Everyone starts somewhere. That’s the first thing to remember about programming and software development, especially if you’re just learning a new language (or two) and things seem a bit intimidating (What’s a framework?). If you’re new to tech and/or programming, the sheer number of languages might also be overwhelming—where do you even begin to start?
Fortunately, the world’s most popular languages also have a variety of uses, and learning just one or two can set you up for a wide range of opportunities. Here are some pointers as you begin your explorations:
At this juncture, Python seems pretty much unstoppable. Although much-loved by many developers as a solid “generalist” language, Python has been making substantial inroads into a number of highly specialized areas, including data science and machine learning.
So the language is virtually ubiquitous (which is why it regularly places near the top of various popular programming language lists), which means that learning it can open up all kinds of cool jobs and projects. Plus, many developers think it’s easy to learn. “Python is the perfect first programming language for beginners,” Sebastian Lutter, CTO at Pixolution, recently told Dice. “It provides a clear and readable syntax that makes it easy to learn the fundamentals of programming and allows you to focus on creating solutions for your problems quickly.”
As you might expect, given its popularity, there are also a lot of Python-related learning materials online. For example, Python.org offers a handy beginner’s guide to programming and Python. Microsoft has a video series, “Python for Beginners,” with dozens of lessons (most under five minutes in length; none longer than 13 minutes).
Java is an immensely popular language utilized in a variety of contexts, with an overwhelming focus on “write once, run anywhere” (WORA), which means it can run on any device with a Java virtual machine (JVM).
Fortunately, there are a ton of solid Java resources all over the web. InfoWorld, for instance, is very good about detailing updates to the language on its dedicated Java page. If you’re looking for help from a community of experts, Oracle maintains a forum where you can ask questions and review what others are doing, as well as a tutorial site. There’s a subreddit, of course, for those needing Java help and tutorials.
Once you’ve mastered some of the language’s fundamentals, you may want to test your skills on some problems, in which case, HackerRank has you covered.
Although used by relatively few developers compared to other languages such as Java and Python, Kotlin could catch on rapidly, especially since Google named it a first-class language for Android development.
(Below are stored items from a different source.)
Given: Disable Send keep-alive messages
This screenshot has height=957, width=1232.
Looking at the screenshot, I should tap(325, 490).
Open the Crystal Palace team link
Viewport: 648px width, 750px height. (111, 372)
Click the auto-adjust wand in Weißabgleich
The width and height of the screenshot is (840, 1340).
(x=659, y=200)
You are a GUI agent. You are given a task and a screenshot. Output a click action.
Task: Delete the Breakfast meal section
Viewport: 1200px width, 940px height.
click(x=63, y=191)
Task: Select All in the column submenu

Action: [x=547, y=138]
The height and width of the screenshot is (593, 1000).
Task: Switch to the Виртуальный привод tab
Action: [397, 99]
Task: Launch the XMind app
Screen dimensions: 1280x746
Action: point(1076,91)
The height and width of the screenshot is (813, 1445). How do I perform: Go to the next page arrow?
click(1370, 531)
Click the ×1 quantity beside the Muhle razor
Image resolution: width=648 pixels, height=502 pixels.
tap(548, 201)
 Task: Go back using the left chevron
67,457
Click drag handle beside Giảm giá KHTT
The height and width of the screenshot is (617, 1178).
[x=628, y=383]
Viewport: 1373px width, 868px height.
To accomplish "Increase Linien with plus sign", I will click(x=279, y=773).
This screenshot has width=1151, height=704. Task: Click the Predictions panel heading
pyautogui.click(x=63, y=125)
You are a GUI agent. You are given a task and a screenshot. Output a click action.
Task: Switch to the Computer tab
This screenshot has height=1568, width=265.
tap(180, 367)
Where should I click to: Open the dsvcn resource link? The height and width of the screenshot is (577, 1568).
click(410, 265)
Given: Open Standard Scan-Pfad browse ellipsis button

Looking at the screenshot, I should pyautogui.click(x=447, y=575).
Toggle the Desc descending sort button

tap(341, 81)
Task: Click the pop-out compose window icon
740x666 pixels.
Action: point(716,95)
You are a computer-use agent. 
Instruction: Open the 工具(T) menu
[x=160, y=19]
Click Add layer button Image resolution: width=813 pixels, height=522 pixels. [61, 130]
Google is so intent on making Kotlin a popular language, in fact, that it now offers an online course, Android Basics in Kotlin, which is an excellent starting point for beginners. There’s also additional, Google-hosted classes, including Kotlin Bootcamp for Programmers, Android Kotlin Fundamentals, and, for those with a bit more experience, Advanced Android in Kotlin.
While the majority of Kotlin developers use the language to build mobile apps, it’s also increasingly utilized for web backend projects, desktop apps, and even Internet of Things (IoT) projects. Even if you’re not interested in building Android apps, in other words, it’s worth a look.
In the beginning, those developers playing in the Apple software ecosystem only had Objective-C to program in. And then, after three decades, some developers within Apple decided it was time for something new. In 2014, the product of their hard work, Swift, made its debut, and quickly gained features (and lost some gnarly issues) over the next several years.
The latest versions of Swift offer increased module stability and a stable binary interface, boosting the language’s flexibility. It’s essential to know if you have any interest in building apps and services for iOS, iPadOS, macOS, watchOS, and anything else that Apple might choose to debut over the next several years (*cough* augmented reality OS *cough*). And iOS knowledge is vital if you’re doing anything that intersects with mobile apps and services.
If you’re studying the elements of Swift, get to know functions, loops, sets, arrays, and strings, as well as structs and classes. Swift Playgrounds, although ostensibly targeted at kids, is useful for beginning Swift coders of all ages.
According to the 2020 edition of the Stack Overflow Developer Survey, some 67.1 percent of surveyed developers said they loved TypeScript, just ahead of Python (66.7 percent) and Kotlin (62.9 percent). That’s some powerful incentive to give it a try.